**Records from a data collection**
--

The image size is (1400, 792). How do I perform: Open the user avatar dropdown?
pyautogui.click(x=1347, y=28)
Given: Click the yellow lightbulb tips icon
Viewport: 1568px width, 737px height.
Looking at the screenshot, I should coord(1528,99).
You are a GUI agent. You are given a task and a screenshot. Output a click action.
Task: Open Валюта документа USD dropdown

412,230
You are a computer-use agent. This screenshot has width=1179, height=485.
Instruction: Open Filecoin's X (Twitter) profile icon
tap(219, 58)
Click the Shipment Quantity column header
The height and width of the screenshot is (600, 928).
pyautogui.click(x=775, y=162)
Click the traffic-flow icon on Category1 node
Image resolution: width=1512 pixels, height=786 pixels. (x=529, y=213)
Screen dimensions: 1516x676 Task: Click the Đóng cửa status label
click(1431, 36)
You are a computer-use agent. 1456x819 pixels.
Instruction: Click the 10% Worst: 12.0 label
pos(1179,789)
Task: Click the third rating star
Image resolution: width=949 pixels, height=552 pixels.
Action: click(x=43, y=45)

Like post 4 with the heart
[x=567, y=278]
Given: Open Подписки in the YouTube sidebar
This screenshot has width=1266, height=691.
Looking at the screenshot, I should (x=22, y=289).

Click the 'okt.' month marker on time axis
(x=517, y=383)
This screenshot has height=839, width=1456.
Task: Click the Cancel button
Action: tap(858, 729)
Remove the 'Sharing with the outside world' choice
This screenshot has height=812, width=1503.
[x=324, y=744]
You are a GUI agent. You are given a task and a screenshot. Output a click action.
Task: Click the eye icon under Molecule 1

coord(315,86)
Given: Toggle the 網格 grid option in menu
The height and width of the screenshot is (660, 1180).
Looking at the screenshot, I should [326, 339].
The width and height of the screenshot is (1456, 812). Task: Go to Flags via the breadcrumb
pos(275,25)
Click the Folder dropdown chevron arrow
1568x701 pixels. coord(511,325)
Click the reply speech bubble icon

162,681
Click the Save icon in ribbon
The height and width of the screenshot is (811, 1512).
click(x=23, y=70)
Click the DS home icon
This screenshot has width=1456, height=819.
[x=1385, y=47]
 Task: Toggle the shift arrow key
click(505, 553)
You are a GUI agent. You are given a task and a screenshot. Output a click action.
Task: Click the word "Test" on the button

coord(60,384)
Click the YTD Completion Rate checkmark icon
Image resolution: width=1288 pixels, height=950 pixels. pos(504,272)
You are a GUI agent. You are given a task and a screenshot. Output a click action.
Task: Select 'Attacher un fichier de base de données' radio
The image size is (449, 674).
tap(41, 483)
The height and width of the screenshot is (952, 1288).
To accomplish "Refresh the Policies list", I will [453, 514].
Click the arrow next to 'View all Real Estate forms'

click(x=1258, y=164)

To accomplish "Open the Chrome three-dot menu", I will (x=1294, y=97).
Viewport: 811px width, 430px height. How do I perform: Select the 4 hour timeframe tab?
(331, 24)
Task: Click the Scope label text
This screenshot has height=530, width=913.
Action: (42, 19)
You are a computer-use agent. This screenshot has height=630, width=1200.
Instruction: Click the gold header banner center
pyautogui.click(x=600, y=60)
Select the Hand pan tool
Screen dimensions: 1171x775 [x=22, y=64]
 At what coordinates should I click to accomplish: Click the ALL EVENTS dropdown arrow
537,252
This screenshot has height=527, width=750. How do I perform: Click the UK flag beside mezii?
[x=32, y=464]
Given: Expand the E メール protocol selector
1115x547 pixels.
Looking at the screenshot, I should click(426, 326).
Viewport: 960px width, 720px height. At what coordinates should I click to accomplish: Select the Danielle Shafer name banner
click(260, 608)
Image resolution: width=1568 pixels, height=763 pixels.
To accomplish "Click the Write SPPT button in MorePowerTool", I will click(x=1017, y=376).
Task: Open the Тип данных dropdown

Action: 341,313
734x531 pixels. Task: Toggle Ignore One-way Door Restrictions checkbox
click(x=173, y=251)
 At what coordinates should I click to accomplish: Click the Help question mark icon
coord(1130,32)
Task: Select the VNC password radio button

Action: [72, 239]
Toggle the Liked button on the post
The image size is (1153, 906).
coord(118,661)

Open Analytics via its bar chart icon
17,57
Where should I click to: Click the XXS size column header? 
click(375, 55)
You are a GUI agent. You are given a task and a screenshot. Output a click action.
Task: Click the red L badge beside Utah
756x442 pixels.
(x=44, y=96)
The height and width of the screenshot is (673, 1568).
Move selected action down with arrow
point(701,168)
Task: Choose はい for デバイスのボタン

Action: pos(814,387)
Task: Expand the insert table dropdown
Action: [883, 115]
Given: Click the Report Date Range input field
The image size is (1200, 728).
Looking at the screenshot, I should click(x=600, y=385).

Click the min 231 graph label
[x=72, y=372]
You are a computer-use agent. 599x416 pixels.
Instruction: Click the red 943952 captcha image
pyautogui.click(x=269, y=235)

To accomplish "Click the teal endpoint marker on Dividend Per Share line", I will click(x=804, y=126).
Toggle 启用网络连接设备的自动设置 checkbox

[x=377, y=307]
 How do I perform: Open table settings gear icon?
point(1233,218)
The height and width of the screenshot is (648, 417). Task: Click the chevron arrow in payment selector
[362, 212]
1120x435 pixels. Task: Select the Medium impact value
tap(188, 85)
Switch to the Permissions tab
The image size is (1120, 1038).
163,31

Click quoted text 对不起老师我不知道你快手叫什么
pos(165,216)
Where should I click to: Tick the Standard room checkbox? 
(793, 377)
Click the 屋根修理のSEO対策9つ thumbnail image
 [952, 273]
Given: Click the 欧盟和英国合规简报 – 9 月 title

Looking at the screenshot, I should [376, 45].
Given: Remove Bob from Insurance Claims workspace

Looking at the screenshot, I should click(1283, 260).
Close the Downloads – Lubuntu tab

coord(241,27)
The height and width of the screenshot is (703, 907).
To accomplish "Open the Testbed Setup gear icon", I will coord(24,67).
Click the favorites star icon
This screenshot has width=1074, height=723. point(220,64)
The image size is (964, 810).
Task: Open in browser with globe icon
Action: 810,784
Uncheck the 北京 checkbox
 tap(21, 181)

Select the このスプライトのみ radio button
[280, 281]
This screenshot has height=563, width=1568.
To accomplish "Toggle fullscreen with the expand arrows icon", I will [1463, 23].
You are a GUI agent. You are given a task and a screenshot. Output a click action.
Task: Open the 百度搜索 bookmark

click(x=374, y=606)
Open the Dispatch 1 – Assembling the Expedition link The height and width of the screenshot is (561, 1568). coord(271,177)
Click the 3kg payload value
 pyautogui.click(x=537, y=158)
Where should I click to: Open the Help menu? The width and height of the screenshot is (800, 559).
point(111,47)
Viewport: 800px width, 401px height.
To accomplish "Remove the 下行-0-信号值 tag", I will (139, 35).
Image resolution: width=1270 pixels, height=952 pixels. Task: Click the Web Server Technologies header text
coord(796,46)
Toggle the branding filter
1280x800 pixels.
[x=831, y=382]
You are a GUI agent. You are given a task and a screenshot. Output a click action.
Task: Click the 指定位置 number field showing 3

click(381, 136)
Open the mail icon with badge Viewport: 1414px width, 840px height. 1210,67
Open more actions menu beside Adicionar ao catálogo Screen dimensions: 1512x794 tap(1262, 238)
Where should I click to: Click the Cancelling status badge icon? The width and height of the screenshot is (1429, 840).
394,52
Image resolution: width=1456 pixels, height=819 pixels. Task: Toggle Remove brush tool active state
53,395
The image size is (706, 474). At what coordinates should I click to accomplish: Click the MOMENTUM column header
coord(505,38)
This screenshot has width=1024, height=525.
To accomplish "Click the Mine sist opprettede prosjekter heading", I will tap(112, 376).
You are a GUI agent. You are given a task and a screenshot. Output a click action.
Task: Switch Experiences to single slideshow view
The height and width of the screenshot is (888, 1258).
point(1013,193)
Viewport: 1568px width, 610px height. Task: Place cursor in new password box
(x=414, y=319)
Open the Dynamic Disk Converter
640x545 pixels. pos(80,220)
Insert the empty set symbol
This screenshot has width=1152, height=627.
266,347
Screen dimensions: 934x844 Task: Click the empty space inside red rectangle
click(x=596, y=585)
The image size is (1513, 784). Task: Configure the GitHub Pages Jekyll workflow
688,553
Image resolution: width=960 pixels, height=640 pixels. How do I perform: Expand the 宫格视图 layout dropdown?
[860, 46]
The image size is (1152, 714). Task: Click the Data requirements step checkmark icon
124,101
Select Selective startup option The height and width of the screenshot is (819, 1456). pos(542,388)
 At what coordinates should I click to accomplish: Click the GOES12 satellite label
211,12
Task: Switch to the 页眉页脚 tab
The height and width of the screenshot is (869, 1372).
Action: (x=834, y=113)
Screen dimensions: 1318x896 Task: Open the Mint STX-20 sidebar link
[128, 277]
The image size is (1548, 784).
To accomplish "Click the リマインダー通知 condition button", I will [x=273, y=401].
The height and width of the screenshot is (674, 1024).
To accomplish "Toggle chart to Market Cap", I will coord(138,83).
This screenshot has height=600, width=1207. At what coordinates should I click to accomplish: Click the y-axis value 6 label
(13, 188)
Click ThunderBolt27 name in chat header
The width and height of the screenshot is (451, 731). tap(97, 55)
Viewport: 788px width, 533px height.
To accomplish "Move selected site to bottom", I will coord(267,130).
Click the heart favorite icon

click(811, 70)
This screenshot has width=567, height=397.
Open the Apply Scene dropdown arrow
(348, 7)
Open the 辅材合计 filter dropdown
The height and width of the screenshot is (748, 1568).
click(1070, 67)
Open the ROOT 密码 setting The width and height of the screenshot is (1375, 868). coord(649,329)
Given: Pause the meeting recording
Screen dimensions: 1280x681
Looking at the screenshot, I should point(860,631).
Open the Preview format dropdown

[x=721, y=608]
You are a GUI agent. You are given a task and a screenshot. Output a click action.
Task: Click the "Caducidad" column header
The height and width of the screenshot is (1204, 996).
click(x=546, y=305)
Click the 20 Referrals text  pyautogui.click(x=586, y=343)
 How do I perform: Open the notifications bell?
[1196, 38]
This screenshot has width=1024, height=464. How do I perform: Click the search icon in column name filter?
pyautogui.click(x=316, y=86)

--

**What is asked**
Rewrite the lines from the one containing "Click the Folder dropdown chevron arrow" through the one containing "click(x=23, y=70)", replacing "Save" with "Print" and leaving everything else as is. Give only those lines.

**Solution for this exercise**
Click the Folder dropdown chevron arrow
1568x701 pixels. coord(511,325)
Click the reply speech bubble icon

162,681
Click the Print icon in ribbon
The height and width of the screenshot is (811, 1512).
click(x=23, y=70)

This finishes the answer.